A Matrix Theory of Constrained Network Flow for Sustainability Assessment: Case Study of Waiheke Island Water Resource

Abstract

This thesis developed a matrix based, mathematical theory for constrained network flow for a novel sustainability assessment metric. The predominant environmental modelling frameworks discussed in industrial ecology, namely footprint analysis, input-output analysis, and LCI, share a common mathematical structure. These frameworks, which aim to establish quality databases, can accurately calculate the total environmental impact of a regional system or industrial process in terms of the quantity of resource extraction and waste/pollutant emissions. This thesis explores an alternative use for these frameworks, by introducing the concept of constraints to the established computation methods.
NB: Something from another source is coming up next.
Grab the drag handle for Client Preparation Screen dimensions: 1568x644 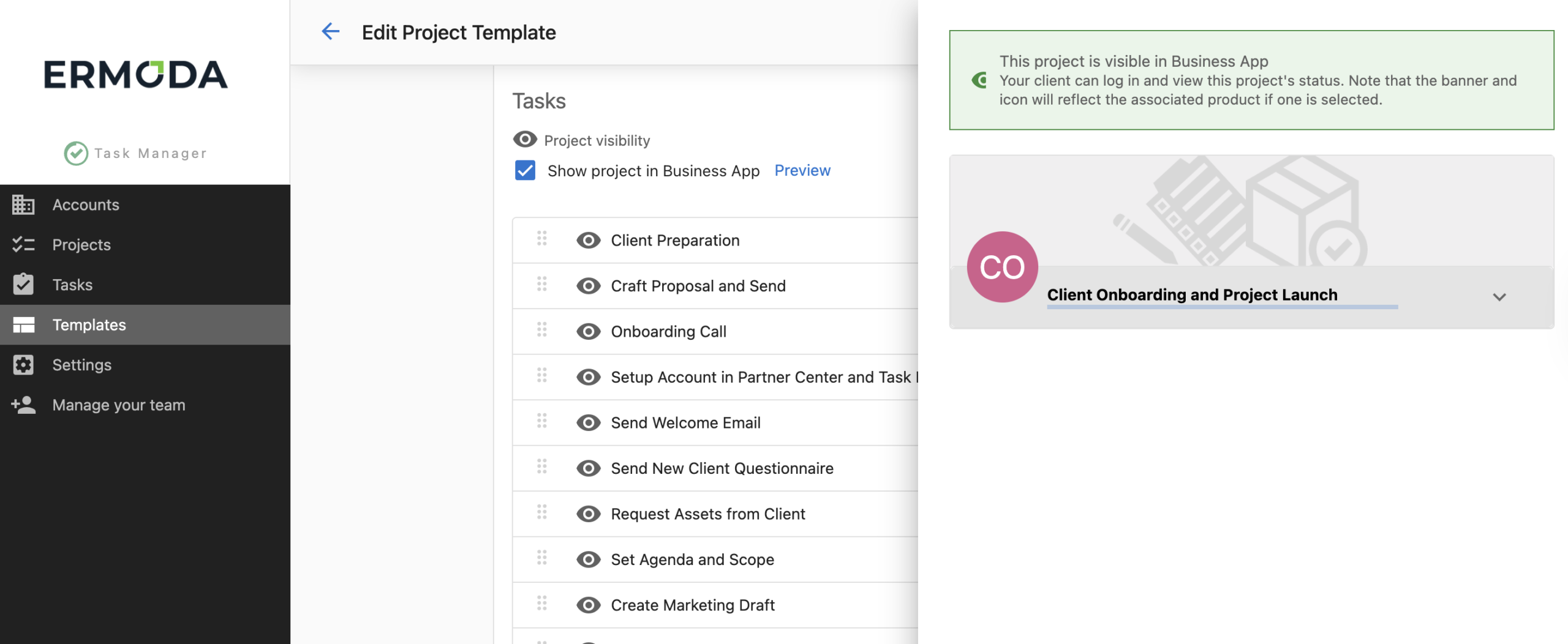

Above mentioned framework can be generalised to a matrix based system of linear inequations, which is similar to linear programming. In contrast to the usual linear programming problems, such as trying to find the optimal solution, the framework focusses on the geometry and volume of the feasible space enclosed by sustainability constraints. In this thesis, the volume of the feasible space is conceptually connected to Bossel’s (1999) accessibility space and can define a metric to express sustainability. Collecting data in regard to the sustainability constraints is the key driver for the proposed theory and has to be accumulated from external studies of physical and social models. Case studies of constraints found in various components of the water resources system in Waiheke Island provided the demonstration of the matrix based constrained network theory and the sustainability metric. The case study showed that the water resource carrying capacity for the island using current infrastructure setting with RWH, aquifer pumping, onsite wastewater treatment is 21300, with land use being limiting factor. Introducing greywater reuse to the island increased the carrying capacity to 31900 and introduction of SWRO did not have large impact on the carrying capacity but provided flexibility on water resource management and thus improved optimal population level from 14000 to 20000.